Churchwood showcases array of artists in ongoing series

Rhode Island artist MusicMan was among the many who performed as part of a show held at Churchwood Gallery last Thursday. Staff Photo/Max Bowen

By Max

With live music back in full swing, a North Attleborough business is providing a new venue for local artists.

Churchwood Gallery, owned by Matt Slobogan—who also owns The Preservation Framer—hosted a diverse lineup of rap artists on Thursday, Jan. 27. The event was run by 508USA, which is run by Brian Cady-Welch, a North Attleborough resident and musician. It was the fourth such show that he’s done since last summer.

There were no real shows in town,” said Cady-Welch, who also runs a recording studio. “No opportunities, maybe an open mic. So I just wanted to create more opportunities for people.”
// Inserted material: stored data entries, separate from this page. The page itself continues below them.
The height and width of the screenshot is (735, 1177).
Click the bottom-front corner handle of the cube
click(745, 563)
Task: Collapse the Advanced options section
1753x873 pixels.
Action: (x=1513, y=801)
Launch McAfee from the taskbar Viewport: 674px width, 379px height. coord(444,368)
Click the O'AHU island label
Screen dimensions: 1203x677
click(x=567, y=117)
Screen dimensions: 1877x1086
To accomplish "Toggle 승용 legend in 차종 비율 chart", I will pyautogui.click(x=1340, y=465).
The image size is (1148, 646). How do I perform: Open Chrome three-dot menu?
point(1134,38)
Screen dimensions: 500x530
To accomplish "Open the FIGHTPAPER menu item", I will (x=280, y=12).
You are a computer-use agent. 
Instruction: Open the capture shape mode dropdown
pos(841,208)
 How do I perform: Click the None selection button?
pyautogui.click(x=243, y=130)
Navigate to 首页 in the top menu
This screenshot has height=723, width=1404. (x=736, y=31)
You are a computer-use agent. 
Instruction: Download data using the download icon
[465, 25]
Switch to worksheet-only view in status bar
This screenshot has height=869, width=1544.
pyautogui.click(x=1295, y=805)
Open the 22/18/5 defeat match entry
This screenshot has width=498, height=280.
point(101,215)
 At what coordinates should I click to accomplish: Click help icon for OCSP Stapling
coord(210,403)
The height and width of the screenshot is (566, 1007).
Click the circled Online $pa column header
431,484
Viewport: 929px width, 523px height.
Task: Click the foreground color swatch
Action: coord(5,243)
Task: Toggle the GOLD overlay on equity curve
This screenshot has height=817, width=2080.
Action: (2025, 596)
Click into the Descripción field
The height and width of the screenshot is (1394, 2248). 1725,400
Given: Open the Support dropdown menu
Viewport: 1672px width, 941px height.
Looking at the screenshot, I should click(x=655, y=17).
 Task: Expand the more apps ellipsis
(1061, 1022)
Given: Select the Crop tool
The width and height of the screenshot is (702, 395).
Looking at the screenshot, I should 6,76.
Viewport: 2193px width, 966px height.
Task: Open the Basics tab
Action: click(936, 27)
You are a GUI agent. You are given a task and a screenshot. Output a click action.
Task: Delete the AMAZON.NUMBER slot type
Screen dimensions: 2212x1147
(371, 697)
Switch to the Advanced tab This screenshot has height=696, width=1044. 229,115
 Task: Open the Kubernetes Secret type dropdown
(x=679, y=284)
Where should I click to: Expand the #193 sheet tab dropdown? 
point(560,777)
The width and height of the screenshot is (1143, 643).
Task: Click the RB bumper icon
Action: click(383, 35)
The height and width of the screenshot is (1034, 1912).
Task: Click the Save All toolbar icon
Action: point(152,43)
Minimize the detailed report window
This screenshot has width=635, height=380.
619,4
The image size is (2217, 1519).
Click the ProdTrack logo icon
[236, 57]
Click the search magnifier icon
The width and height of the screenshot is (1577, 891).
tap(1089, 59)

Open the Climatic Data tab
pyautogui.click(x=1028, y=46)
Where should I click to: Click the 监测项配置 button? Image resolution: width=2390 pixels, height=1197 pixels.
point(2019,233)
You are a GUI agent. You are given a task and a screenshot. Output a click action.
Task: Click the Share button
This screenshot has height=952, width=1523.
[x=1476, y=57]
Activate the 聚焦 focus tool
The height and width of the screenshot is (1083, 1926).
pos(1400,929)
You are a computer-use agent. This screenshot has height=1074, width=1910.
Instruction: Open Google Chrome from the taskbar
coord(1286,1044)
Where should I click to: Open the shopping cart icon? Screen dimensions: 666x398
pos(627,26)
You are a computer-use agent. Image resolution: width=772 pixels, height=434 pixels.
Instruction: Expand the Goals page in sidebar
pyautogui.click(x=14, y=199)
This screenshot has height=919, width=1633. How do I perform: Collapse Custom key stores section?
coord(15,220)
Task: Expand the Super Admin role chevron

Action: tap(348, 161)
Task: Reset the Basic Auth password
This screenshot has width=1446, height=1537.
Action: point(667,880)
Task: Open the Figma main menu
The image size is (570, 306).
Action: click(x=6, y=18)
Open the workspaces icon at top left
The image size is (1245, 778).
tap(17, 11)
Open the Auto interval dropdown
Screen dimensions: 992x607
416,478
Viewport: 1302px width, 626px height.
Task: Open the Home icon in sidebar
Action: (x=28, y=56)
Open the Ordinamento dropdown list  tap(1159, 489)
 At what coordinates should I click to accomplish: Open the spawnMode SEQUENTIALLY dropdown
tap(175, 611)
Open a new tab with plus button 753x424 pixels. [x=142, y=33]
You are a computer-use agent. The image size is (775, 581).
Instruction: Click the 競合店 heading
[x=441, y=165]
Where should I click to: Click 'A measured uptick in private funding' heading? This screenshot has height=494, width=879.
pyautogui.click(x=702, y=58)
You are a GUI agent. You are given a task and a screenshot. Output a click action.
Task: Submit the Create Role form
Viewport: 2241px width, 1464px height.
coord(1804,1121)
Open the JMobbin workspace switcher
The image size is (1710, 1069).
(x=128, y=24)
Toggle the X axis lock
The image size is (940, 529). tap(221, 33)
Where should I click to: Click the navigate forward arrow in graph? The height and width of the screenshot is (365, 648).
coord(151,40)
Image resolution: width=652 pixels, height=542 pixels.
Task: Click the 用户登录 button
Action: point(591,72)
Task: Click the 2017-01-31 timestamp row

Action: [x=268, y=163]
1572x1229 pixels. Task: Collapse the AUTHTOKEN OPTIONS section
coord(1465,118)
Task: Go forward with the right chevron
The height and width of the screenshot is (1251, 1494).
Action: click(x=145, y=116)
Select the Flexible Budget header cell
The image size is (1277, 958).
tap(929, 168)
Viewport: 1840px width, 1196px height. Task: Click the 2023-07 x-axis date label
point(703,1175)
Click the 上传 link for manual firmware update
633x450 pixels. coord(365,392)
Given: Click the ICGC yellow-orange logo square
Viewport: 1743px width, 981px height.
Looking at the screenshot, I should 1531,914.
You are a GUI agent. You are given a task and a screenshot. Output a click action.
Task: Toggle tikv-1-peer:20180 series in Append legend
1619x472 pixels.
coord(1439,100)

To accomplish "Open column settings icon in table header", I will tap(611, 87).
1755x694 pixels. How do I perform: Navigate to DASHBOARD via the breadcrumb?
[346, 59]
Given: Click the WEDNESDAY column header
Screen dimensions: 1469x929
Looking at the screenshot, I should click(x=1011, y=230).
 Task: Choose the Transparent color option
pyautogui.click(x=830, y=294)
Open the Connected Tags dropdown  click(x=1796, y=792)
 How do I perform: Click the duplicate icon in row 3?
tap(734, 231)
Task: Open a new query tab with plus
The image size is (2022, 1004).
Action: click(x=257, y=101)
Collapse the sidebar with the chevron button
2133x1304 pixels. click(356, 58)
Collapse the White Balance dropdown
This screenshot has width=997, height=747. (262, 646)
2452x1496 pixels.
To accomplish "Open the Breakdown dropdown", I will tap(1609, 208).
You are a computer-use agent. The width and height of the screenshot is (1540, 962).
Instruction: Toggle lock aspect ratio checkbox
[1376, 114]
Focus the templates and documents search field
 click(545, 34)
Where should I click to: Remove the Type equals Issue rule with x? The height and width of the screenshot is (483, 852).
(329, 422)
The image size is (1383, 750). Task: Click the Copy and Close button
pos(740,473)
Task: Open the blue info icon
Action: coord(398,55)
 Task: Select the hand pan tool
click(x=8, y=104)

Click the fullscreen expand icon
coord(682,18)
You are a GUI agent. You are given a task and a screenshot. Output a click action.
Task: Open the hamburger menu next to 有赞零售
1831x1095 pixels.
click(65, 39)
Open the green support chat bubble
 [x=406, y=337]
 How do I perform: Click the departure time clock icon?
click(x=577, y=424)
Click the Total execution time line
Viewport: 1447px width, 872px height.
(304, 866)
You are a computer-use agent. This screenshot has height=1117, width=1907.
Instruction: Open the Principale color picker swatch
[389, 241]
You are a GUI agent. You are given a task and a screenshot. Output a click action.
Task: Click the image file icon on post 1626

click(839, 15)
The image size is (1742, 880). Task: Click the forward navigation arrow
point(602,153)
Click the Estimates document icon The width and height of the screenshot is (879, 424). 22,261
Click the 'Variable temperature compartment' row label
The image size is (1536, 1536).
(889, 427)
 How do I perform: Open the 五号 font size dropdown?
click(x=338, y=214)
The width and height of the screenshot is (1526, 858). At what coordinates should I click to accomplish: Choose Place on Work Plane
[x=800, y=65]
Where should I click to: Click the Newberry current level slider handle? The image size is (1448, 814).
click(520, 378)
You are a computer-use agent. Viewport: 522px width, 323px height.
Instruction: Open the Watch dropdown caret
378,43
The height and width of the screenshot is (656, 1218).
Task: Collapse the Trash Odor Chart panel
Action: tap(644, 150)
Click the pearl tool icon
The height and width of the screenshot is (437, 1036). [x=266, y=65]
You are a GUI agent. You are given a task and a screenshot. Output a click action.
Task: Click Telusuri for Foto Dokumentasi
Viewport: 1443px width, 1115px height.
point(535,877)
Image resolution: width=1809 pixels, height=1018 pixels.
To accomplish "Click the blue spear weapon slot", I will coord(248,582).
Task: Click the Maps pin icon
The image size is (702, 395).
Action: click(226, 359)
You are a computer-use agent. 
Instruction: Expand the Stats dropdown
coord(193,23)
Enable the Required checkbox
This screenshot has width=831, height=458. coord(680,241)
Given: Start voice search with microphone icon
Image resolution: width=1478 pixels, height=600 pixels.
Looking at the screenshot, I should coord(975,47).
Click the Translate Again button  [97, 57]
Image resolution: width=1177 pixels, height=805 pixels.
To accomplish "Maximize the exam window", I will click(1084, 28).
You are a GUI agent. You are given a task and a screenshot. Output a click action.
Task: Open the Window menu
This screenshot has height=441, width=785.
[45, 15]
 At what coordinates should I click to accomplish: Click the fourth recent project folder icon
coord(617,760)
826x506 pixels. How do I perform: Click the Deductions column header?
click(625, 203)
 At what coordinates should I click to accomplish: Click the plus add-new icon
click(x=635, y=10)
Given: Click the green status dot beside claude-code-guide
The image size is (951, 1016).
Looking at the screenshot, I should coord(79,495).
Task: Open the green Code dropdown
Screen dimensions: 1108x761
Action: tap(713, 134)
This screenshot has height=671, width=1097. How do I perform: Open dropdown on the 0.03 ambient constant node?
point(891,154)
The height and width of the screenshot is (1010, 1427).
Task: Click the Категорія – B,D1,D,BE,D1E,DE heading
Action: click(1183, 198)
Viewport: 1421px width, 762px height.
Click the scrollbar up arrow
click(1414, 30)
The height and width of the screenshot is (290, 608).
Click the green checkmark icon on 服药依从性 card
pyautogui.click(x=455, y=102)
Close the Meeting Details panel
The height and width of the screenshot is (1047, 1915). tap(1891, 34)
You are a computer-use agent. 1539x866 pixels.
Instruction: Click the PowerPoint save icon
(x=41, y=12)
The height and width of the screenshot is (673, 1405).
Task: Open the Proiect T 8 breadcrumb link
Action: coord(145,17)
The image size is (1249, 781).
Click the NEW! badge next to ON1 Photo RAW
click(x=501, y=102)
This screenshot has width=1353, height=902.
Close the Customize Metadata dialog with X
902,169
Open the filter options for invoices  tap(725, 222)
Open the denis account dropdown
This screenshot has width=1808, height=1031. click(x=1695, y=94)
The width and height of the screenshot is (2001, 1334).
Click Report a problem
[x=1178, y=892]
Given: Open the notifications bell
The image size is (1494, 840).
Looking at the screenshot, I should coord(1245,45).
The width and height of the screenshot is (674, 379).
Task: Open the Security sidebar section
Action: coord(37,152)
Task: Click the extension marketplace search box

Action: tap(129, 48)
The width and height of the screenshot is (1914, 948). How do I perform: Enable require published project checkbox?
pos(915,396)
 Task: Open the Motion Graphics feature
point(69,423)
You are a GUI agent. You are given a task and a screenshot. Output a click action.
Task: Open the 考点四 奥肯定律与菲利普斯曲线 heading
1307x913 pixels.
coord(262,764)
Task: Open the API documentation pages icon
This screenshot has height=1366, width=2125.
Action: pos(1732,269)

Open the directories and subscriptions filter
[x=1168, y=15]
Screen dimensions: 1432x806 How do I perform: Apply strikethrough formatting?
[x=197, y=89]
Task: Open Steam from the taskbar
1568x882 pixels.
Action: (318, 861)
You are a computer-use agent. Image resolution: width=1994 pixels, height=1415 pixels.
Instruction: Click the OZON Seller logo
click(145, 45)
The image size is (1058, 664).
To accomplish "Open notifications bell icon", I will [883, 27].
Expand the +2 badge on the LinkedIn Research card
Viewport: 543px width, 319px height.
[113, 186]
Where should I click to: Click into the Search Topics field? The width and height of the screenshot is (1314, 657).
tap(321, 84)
Prior to this, Cady-Welch had done shows in the Providence area, but he wanted to bring local artists to North Attleborough. His first event was an open mic, which he said did well and led to a lot of positive feedback.

It was beyond my expectations,” he said.

After the success of the first show, Cady-Welch decided to keep it going and arranged more, working with Slobogan. He said that capacities had to be limited at first, which worked out well since they were able to meet those, and the events continued to grow as restrictions were lifted.

47Mufasa performs at the opening of an artist showcases held at Churchwood Gallery on Thursday, Jan. 27. The event was hosted by 508USA, which has done other shows at the venue since last summer. Staff Photo/Max Bowen

The show was a high-energy, diverse mix of styles. MusicMan, based out of Rhode Island, brought his passion to the venue with songs like “Certified.” Between songs he shared the news of a recent music video recording which brought cheers from the crowd. D-Mon3y was intense on the mic, with a skill that had the crowd moving and heads nodding. 47Mufasa opened the show with a precise, surgical style. Many more artists performed, and made time to shout out who had gone on before and who was on next.

Slobogan said he and Cady-Welch began talking online and later on the first show was booked. He’s liked the atmosphere of the events and hopes it picks up in the future.

For lack of a better word, culture,” said Slobogan when asked what these shows bring to the community. “And a place for younger people who are creatives to have a space to do something that they like to do.”

This show is one of many events that Slobogan has held since COVID restrictions lifted. Churchwood has been home to artist receptions, music classes, and he would like to bring yoga classes back to the location.

We want that room to be pretty active,” he said.

Cady-Welch said that having a show at Churchwood takes some of the pressure off everyone, especially those at the beginning of their music career, adding in a hometown feel. He hopes to get more support from the town so the shows can continue and collaborate with others to grow the experience.

You know, see where I’ve taken it and take the baton and run with it,” he said.